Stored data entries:
_ _ _ _

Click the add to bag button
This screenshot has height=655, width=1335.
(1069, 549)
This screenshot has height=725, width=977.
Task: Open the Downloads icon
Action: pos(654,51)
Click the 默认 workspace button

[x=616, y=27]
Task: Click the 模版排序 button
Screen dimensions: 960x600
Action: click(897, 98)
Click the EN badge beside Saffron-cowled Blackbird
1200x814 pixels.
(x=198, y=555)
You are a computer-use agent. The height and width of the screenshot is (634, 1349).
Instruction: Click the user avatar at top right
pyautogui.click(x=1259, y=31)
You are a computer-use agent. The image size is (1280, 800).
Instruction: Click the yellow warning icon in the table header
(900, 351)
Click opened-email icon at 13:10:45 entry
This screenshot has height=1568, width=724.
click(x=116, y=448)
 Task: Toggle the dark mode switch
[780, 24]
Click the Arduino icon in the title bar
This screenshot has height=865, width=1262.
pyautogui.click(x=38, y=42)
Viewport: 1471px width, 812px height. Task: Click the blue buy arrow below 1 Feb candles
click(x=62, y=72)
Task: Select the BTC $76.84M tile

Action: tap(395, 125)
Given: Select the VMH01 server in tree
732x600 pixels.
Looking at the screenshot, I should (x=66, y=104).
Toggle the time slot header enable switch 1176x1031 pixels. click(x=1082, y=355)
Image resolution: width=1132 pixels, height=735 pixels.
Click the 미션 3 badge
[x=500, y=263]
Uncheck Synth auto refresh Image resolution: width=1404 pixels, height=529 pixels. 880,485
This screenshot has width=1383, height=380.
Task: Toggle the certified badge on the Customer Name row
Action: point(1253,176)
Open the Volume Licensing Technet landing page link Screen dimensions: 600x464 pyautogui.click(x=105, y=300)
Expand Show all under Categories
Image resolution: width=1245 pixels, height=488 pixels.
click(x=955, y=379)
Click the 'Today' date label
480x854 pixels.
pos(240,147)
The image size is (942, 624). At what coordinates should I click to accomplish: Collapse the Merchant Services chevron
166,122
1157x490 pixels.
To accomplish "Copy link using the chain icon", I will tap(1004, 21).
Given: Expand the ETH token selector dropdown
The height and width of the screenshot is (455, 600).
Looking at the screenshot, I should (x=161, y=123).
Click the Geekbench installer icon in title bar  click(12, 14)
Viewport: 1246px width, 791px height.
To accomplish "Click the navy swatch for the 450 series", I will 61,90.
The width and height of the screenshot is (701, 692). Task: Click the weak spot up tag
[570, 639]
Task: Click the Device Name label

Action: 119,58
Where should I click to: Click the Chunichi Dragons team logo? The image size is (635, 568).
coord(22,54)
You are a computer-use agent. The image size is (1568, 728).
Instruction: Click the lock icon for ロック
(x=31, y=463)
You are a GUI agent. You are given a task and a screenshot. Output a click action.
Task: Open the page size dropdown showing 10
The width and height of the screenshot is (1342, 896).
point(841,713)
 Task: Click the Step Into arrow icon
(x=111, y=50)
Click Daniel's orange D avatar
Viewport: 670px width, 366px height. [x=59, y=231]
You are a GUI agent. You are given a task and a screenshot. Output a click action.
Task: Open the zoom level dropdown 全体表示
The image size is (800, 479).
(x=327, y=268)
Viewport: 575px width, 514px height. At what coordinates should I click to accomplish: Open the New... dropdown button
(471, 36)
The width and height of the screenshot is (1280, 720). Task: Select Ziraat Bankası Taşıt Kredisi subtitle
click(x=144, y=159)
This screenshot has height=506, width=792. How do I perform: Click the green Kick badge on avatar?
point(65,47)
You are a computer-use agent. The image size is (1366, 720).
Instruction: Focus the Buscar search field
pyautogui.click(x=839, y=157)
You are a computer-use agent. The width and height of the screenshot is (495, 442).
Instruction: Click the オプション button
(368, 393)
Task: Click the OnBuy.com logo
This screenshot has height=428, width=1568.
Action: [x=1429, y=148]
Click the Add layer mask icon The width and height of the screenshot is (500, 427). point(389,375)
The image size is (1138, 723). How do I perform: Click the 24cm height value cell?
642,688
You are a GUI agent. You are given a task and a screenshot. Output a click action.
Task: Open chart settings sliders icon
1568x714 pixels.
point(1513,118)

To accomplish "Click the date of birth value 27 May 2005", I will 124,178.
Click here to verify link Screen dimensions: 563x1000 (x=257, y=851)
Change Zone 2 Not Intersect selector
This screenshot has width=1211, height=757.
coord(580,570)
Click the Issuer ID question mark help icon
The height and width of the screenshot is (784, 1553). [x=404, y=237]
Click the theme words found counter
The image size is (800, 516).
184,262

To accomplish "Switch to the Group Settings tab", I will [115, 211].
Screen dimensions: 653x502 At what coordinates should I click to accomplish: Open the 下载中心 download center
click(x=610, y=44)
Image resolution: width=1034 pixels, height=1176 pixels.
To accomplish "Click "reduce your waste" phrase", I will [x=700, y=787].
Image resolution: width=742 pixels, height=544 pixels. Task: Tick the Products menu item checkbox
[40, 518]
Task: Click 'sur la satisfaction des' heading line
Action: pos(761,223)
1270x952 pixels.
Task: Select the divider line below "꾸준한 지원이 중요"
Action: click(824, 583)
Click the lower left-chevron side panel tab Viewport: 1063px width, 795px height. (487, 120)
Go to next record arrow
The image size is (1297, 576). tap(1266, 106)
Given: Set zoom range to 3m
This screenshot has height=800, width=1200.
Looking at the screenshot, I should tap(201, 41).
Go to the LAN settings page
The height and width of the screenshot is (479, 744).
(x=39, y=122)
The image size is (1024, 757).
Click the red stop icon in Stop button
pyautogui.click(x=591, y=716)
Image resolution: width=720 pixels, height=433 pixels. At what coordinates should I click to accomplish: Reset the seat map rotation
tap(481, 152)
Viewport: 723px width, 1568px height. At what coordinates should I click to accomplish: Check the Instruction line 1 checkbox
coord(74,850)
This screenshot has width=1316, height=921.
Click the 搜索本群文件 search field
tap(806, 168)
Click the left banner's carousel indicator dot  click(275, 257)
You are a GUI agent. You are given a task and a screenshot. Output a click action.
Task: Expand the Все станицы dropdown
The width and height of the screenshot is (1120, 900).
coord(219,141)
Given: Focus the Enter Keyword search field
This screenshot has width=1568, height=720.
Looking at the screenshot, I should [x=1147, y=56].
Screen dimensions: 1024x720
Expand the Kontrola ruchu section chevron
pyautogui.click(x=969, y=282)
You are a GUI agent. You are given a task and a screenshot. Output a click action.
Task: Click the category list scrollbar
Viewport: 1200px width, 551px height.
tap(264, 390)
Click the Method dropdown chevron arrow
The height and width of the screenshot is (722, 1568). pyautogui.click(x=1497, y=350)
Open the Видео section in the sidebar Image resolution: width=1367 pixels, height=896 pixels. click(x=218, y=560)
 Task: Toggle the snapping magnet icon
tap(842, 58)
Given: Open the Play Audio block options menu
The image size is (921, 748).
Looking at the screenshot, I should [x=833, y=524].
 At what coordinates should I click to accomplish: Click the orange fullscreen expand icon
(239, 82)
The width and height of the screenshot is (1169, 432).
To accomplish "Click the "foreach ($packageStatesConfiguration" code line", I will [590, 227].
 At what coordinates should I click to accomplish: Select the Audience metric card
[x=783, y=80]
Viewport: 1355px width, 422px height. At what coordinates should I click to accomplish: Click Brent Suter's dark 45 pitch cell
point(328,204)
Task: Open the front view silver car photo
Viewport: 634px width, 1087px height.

_ _ _ _

Task directions:
Could you return the complete set of entries exactly?

Response:
Click the add to bag button
This screenshot has height=655, width=1335.
(1069, 549)
This screenshot has height=725, width=977.
Task: Open the Downloads icon
Action: pos(654,51)
Click the 默认 workspace button

[x=616, y=27]
Task: Click the 模版排序 button
Screen dimensions: 960x600
Action: click(897, 98)
Click the EN badge beside Saffron-cowled Blackbird
1200x814 pixels.
(x=198, y=555)
You are a computer-use agent. The height and width of the screenshot is (634, 1349).
Instruction: Click the user avatar at top right
pyautogui.click(x=1259, y=31)
You are a computer-use agent. The image size is (1280, 800).
Instruction: Click the yellow warning icon in the table header
(900, 351)
Click opened-email icon at 13:10:45 entry
This screenshot has height=1568, width=724.
click(x=116, y=448)
 Task: Toggle the dark mode switch
[780, 24]
Click the Arduino icon in the title bar
This screenshot has height=865, width=1262.
pyautogui.click(x=38, y=42)
Viewport: 1471px width, 812px height. Task: Click the blue buy arrow below 1 Feb candles
click(x=62, y=72)
Task: Select the BTC $76.84M tile

Action: tap(395, 125)
Given: Select the VMH01 server in tree
732x600 pixels.
Looking at the screenshot, I should (x=66, y=104).
Toggle the time slot header enable switch 1176x1031 pixels. click(x=1082, y=355)
Image resolution: width=1132 pixels, height=735 pixels.
Click the 미션 3 badge
[x=500, y=263]
Uncheck Synth auto refresh Image resolution: width=1404 pixels, height=529 pixels. 880,485
This screenshot has width=1383, height=380.
Task: Toggle the certified badge on the Customer Name row
Action: point(1253,176)
Open the Volume Licensing Technet landing page link Screen dimensions: 600x464 pyautogui.click(x=105, y=300)
Expand Show all under Categories
Image resolution: width=1245 pixels, height=488 pixels.
click(x=955, y=379)
Click the 'Today' date label
480x854 pixels.
pos(240,147)
The image size is (942, 624). At what coordinates should I click to accomplish: Collapse the Merchant Services chevron
166,122
1157x490 pixels.
To accomplish "Copy link using the chain icon", I will tap(1004, 21).
Given: Expand the ETH token selector dropdown
The height and width of the screenshot is (455, 600).
Looking at the screenshot, I should (x=161, y=123).
Click the Geekbench installer icon in title bar  click(12, 14)
Viewport: 1246px width, 791px height.
To accomplish "Click the navy swatch for the 450 series", I will 61,90.
The width and height of the screenshot is (701, 692). Task: Click the weak spot up tag
[570, 639]
Task: Click the Device Name label

Action: 119,58
Where should I click to: Click the Chunichi Dragons team logo? The image size is (635, 568).
coord(22,54)
You are a computer-use agent. The image size is (1568, 728).
Instruction: Click the lock icon for ロック
(x=31, y=463)
You are a GUI agent. You are given a task and a screenshot. Output a click action.
Task: Open the page size dropdown showing 10
The width and height of the screenshot is (1342, 896).
point(841,713)
 Task: Click the Step Into arrow icon
(x=111, y=50)
Click Daniel's orange D avatar
Viewport: 670px width, 366px height. [x=59, y=231]
You are a GUI agent. You are given a task and a screenshot. Output a click action.
Task: Open the zoom level dropdown 全体表示
The image size is (800, 479).
(x=327, y=268)
Viewport: 575px width, 514px height. At what coordinates should I click to accomplish: Open the New... dropdown button
(471, 36)
The width and height of the screenshot is (1280, 720). Task: Select Ziraat Bankası Taşıt Kredisi subtitle
click(x=144, y=159)
This screenshot has height=506, width=792. How do I perform: Click the green Kick badge on avatar?
point(65,47)
You are a computer-use agent. The image size is (1366, 720).
Instruction: Focus the Buscar search field
pyautogui.click(x=839, y=157)
You are a computer-use agent. The width and height of the screenshot is (495, 442).
Instruction: Click the オプション button
(368, 393)
Task: Click the OnBuy.com logo
This screenshot has height=428, width=1568.
Action: [x=1429, y=148]
Click the Add layer mask icon The width and height of the screenshot is (500, 427). point(389,375)
The image size is (1138, 723). How do I perform: Click the 24cm height value cell?
642,688
You are a GUI agent. You are given a task and a screenshot. Output a click action.
Task: Open chart settings sliders icon
1568x714 pixels.
point(1513,118)

To accomplish "Click the date of birth value 27 May 2005", I will 124,178.
Click here to verify link Screen dimensions: 563x1000 (x=257, y=851)
Change Zone 2 Not Intersect selector
This screenshot has width=1211, height=757.
coord(580,570)
Click the Issuer ID question mark help icon
The height and width of the screenshot is (784, 1553). [x=404, y=237]
Click the theme words found counter
The image size is (800, 516).
184,262

To accomplish "Switch to the Group Settings tab", I will [115, 211].
Screen dimensions: 653x502 At what coordinates should I click to accomplish: Open the 下载中心 download center
click(x=610, y=44)
Image resolution: width=1034 pixels, height=1176 pixels.
To accomplish "Click "reduce your waste" phrase", I will [x=700, y=787].
Image resolution: width=742 pixels, height=544 pixels. Task: Tick the Products menu item checkbox
[40, 518]
Task: Click 'sur la satisfaction des' heading line
Action: pos(761,223)
1270x952 pixels.
Task: Select the divider line below "꾸준한 지원이 중요"
Action: click(824, 583)
Click the lower left-chevron side panel tab Viewport: 1063px width, 795px height. (487, 120)
Go to next record arrow
The image size is (1297, 576). tap(1266, 106)
Given: Set zoom range to 3m
This screenshot has height=800, width=1200.
Looking at the screenshot, I should tap(201, 41).
Go to the LAN settings page
The height and width of the screenshot is (479, 744).
(x=39, y=122)
The image size is (1024, 757).
Click the red stop icon in Stop button
pyautogui.click(x=591, y=716)
Image resolution: width=720 pixels, height=433 pixels. At what coordinates should I click to accomplish: Reset the seat map rotation
tap(481, 152)
Viewport: 723px width, 1568px height. At what coordinates should I click to accomplish: Check the Instruction line 1 checkbox
coord(74,850)
This screenshot has width=1316, height=921.
Click the 搜索本群文件 search field
tap(806, 168)
Click the left banner's carousel indicator dot  click(275, 257)
You are a GUI agent. You are given a task and a screenshot. Output a click action.
Task: Expand the Все станицы dropdown
The width and height of the screenshot is (1120, 900).
coord(219,141)
Given: Focus the Enter Keyword search field
This screenshot has width=1568, height=720.
Looking at the screenshot, I should [x=1147, y=56].
Screen dimensions: 1024x720
Expand the Kontrola ruchu section chevron
pyautogui.click(x=969, y=282)
You are a GUI agent. You are given a task and a screenshot. Output a click action.
Task: Click the category list scrollbar
Viewport: 1200px width, 551px height.
tap(264, 390)
Click the Method dropdown chevron arrow
The height and width of the screenshot is (722, 1568). pyautogui.click(x=1497, y=350)
Open the Видео section in the sidebar Image resolution: width=1367 pixels, height=896 pixels. click(x=218, y=560)
 Task: Toggle the snapping magnet icon
tap(842, 58)
Given: Open the Play Audio block options menu
The image size is (921, 748).
Looking at the screenshot, I should [x=833, y=524].
 At what coordinates should I click to accomplish: Click the orange fullscreen expand icon
(239, 82)
The width and height of the screenshot is (1169, 432).
To accomplish "Click the "foreach ($packageStatesConfiguration" code line", I will [590, 227].
 At what coordinates should I click to accomplish: Select the Audience metric card
[x=783, y=80]
Viewport: 1355px width, 422px height. At what coordinates should I click to accomplish: Click Brent Suter's dark 45 pitch cell
point(328,204)
Task: Open the front view silver car photo
Viewport: 634px width, 1087px height.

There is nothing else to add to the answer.